If want to fake the returnValue from $scope.$broadcast() you can do something like these two cases:

Case 1:

scope.$broadcast('TEST_CHANGED', {test: 'test1'});
spyOn(scope, '$broadcast').and.callThrough();
expect(something).toEqual('something');

Case 2:

scope.$broadcast('TEST_CHANGED', {test: 'test2'});
spyOn(scope, '$broadcast').and.callThrough();
expect(something2).toEqual('something2');

Comments

0

As far as "toHavebeenCalled" concerned, there is no need of "andCallThrough()". Simple spy would work. In your case your arguments are different.
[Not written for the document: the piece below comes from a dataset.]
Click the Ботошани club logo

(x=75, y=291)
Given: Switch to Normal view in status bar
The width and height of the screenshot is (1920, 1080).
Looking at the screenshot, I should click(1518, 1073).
You are broadcasting like, rootScope.$broadcast('updatecrappy', [{id : 2, name : 'crappy'}]);

But you expect :

expect(rootScope.$broadcast).toHaveBeenCalledWith('updscenes', [{id : 2, name : 'crappy'}]);

look at argument " updarecrappy" but in tohavebeencalled it is "updscenes".

Comments

0

Look at the sample code below, it works well for me.

Emitting sample event 'onTimeChanged' from $rootScope. My controller has a listener 'onTimeChanged' and I am calling a method timeChanged() inside it.

describe('onTimeChanged()', function() {
    it('should call another method or controller', function() {
        spyOn(searchCtrl, 'timeChanged');
        $rootScope.$emit('onTimeChanged');
        expect(searchCtrl.timeChanged).toHaveBeenCalled();
    });
});

Note that I did not spy on method '$emit' of rootScope.